As I know, a rigid body is a set of $N$ particles in three-dimensional space subject to the following constraint: if $b_1,\dots,b_N\in \mathbb{R}^3$ are the initial positions of the particles and if $c_1,\dots,c_N: \mathbb{R}\to \mathbb{R}^3$ are their time evolutions, then
$$|c_{i}(t)-c_{j}(t)|=|b_i-b_j| , \quad \forall t \in \mathbb{R}.$$
In other words, the distance between each pair of points is maintained constant throughout the time evolution.
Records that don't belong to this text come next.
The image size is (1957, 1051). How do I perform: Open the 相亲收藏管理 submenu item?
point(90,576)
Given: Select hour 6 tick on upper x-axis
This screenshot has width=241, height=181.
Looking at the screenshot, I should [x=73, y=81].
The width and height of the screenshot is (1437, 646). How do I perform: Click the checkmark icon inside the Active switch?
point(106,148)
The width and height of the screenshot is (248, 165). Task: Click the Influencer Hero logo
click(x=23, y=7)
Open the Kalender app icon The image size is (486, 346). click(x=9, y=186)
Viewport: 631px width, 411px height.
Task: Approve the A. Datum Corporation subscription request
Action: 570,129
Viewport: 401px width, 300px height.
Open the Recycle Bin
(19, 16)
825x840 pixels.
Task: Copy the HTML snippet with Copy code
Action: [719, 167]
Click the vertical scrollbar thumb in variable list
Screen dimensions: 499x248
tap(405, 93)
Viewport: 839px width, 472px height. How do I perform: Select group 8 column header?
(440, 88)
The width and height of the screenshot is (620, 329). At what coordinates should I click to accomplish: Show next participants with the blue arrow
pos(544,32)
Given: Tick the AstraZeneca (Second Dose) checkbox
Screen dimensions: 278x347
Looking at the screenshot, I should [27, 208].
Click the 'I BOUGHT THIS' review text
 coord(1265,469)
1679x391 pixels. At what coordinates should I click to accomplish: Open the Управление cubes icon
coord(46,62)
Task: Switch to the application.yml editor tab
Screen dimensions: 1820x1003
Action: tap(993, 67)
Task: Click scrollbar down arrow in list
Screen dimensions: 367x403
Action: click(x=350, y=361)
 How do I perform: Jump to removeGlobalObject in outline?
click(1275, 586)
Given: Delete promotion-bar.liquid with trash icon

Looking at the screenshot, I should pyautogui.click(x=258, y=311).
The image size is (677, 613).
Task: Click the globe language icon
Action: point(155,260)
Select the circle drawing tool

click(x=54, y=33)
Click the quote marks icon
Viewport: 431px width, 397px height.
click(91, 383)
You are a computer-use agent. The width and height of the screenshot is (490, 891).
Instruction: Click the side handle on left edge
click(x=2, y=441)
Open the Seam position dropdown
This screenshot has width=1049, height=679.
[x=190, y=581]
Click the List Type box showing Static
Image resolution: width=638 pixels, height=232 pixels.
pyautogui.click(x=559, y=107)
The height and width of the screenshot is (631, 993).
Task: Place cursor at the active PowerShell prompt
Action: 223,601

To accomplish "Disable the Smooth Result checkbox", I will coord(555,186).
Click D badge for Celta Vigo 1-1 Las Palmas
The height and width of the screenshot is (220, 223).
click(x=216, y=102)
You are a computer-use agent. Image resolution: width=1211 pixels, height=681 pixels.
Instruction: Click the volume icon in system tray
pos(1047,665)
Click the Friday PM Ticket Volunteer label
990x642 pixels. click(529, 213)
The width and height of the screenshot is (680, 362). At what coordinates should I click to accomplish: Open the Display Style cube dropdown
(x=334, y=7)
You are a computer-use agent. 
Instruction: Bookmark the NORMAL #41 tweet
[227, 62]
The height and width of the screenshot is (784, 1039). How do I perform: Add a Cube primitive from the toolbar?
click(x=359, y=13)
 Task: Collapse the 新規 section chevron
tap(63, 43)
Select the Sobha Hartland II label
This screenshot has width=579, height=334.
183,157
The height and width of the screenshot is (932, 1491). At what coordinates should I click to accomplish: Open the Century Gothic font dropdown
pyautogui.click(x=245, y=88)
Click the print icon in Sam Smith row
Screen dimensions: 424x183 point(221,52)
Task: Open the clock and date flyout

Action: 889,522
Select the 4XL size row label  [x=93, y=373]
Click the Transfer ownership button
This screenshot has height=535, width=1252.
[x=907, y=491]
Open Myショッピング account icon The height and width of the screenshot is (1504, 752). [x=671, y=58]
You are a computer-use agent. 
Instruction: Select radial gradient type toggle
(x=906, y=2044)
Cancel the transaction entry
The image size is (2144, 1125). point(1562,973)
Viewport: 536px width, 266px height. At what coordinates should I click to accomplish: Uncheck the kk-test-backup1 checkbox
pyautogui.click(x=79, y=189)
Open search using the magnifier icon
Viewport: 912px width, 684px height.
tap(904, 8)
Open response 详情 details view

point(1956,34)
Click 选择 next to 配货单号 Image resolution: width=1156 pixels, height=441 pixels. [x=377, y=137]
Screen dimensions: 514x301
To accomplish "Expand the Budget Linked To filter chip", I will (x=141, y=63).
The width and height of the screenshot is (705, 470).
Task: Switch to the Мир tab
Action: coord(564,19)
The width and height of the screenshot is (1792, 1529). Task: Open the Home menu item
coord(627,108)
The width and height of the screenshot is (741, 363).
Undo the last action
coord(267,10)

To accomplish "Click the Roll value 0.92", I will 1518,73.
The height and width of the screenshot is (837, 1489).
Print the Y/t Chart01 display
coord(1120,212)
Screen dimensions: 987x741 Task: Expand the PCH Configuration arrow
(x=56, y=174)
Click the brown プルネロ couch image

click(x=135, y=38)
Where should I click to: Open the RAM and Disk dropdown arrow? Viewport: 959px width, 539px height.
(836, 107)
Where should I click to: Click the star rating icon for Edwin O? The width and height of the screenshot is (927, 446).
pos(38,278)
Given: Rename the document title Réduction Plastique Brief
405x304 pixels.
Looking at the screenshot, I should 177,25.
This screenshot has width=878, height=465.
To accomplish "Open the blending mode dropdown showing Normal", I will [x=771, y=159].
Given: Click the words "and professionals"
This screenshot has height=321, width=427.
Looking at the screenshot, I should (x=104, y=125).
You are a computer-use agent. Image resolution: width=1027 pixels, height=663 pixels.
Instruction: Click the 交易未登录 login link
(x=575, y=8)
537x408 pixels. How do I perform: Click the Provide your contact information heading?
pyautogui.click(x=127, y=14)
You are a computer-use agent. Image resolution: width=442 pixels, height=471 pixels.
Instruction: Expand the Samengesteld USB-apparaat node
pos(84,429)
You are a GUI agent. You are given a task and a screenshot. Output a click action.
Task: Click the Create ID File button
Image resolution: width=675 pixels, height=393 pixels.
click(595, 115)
With this in mind, it is usual to consider that the configuration manifold of a rigid body is in truth
$$Q = \mathbb{R}^3\times SO(3).$$
In Spivak's Mechanics book it is said:
This all can be expressed in a more familiar, geometric, way by considering the "configuration space" of $\mathbf{b}$, which is the subset $\mathscr{M}\subset (\mathbb{R}^3)^N$ of all points that can be reached from $\mathbf{b}$ at the end of a rigid motion. In other words,
$$\mathscr{M}=\{(A(b_1),\dots,A(b_N)) : A \ \text{an orientation preserving isometry of } \ \mathbb{R}^3\}.$$
When $\mathbf{b}$ is non-planar, $\mathscr{M}$ is a $6$-dimensional manifold diffeomorphic to the set of all orientation preserving isometries $A$ of $\mathbb{R}^3$, and thus to $\mathbb{R}^3\times SO(3)$. With this picture, a rigid motion of $\mathbf{b}$is simply a curve in $\mathscr{M}$, so a virtual infinitesimal displacement $\mathbf{v}$ of $\mathbf{b}$ is simply a tangent vector to $\mathscr{M}$ at $\mathbf{b}$.
Although this seems really simple, I'm having a hard time to understand that the configuration manifold of a rigid body is $\mathbb{R}^3\times SO(3)$. I see that in truth if $A$ is a curve of isometries, then really $t\mapsto (A(t)(b_1),\dots,A(t)(b_N))$ is a curve that satisfies the constraints.
But why this says the configuration manifold is the set of all orientation preserving isometries? Also, where the orientation preserving came from? In short, how to see that the configuration manifold of a rigid body is $\mathbb{R}^3\times SO(3)$?